Here, though, are 10 things specific to the Kenyan police:
1. The left leg goes first
For a trained officer, the left leg will always be the first to be thrown in motion if an officer was in a standstill position, unlike us ordinary folk who don’t care which leg goes first.
2. Clockwise turn, always
When ordered by a police boss to make a turn, the movement of an afande is always clockwise – a right turn not a left, whether in uniform or civilian gear.

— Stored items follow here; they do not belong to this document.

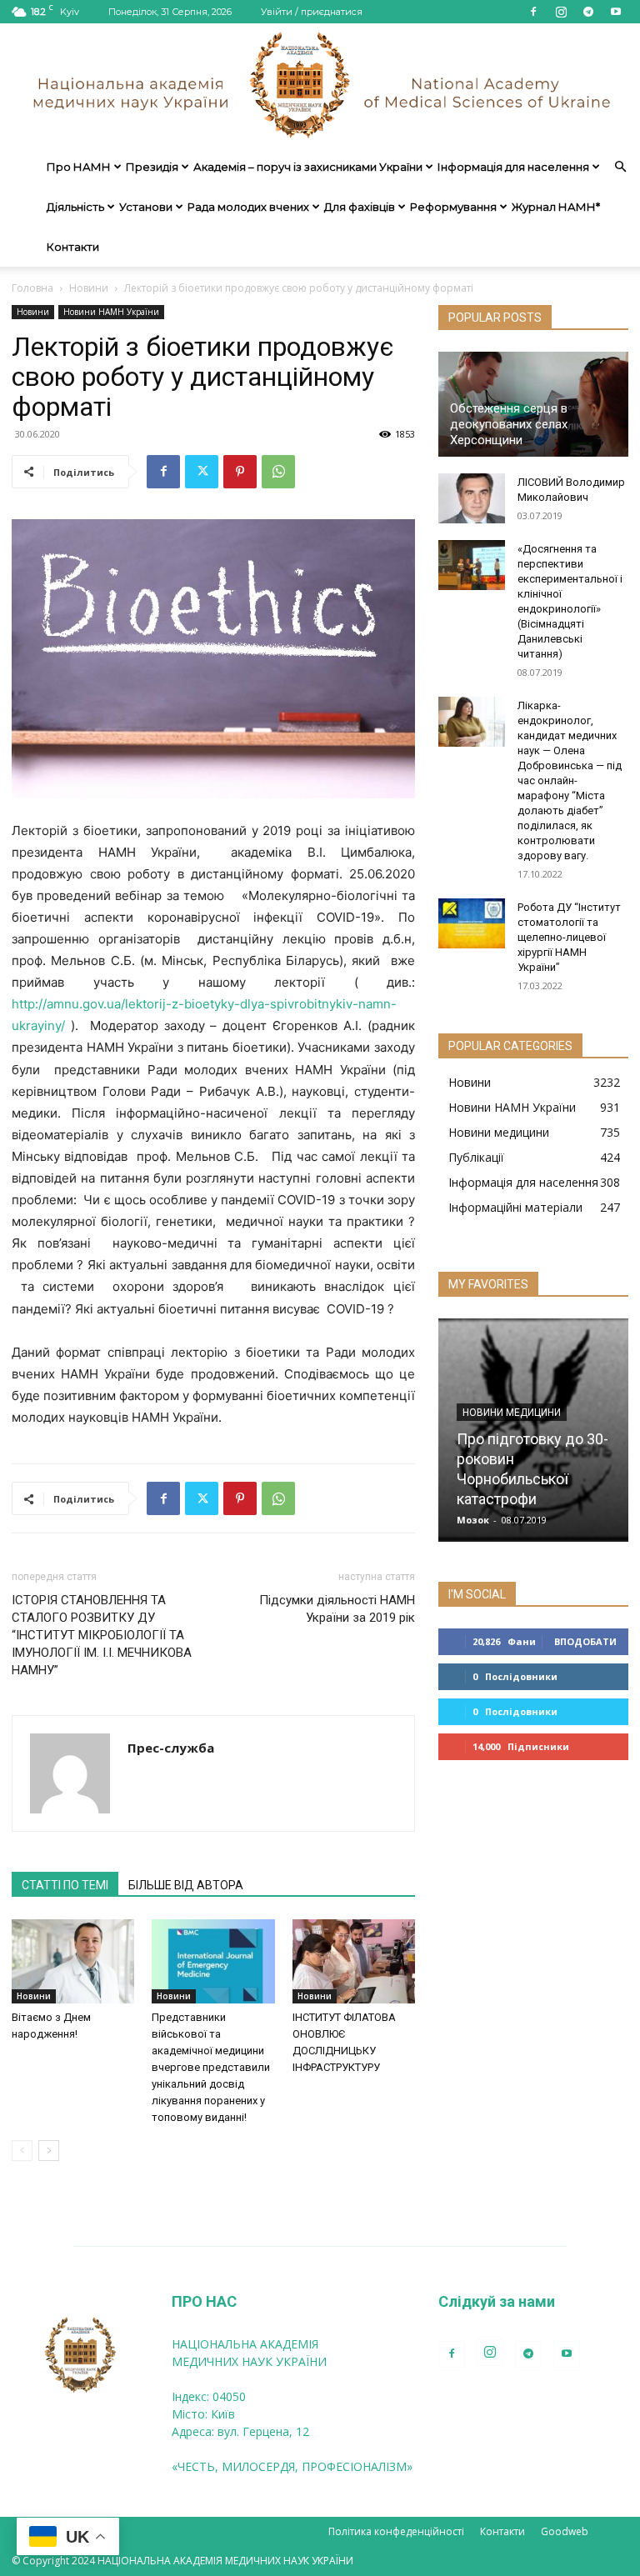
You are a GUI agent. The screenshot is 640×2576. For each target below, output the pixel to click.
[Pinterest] (240, 471)
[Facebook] (533, 11)
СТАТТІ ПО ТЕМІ (65, 1885)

3. They strike differently
Unlike the usual protests by demonstrators on the streets, cops down their tools via sabotage: They jam communication gadgets such that the top brass could be sending messages which are not received by anyone, even though every officer will be at his or her station.
4. The boss eats first
The police boss is always the first to be served food at the high table before the rest of the pack. Even if the juniors are starving, they have to persevere until the green light is given that the boss has had his fill. It is protocol.
5. Over and out, Roger
Police have a particular way of using jargon, such as “Alpha Papa” in reference to Administration Police and “Kilo Papa”, which refers to the Kenya Police “Golf Siera Uniform” is the code for the dreaded General Service Unit, which Kenyans for long nicknamed Gusa Serikali Uone (GSU).
6. Rich cop, poor cop
It is an open secret that the Kenya Police Service officers are among the poorest paid cadre in the Civil Service, but amazingly, these measly paid cops also comprise some of the very rich Kenyans with investments in transport, real estate and hospitality financed through massive bribery syndicates.
7. Jungle sting gear
A junior cop on a regular patrol in the CBD is supposed to have two pairs of uniforms and boots and a pair of jungle outfit for sting operations, besides a ceremonial attire for auspicious occasions.

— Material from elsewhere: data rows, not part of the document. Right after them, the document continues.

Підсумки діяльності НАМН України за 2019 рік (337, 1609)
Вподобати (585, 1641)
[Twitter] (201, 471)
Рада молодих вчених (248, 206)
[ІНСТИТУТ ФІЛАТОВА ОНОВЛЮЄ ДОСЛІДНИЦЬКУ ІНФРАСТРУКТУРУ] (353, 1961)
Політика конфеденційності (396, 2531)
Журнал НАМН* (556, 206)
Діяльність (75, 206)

8. 20 rounds of ammunition
Afandes are allowed a maximum of 20 rounds of ammunition (one magazine), but during operations, they are permitted to be armed with four magazines, or 80 rounds of ammunition.
9. Armed to the armpit
Weapons are supposed to be surrendered to the armoury of a police station at the end of duty, shift or assignment – a mandatory requirement, which is generally abused, with many officers walking into bars and their houses armed. This is how they end up shooting their colleagues for sleeping with their favourite barmaids!
10. Honour among thieves
Cops have a way of banding together to protect their own, allowing for corruption and harbouring “rules don’t apply to us” mentality as they look down on civilians.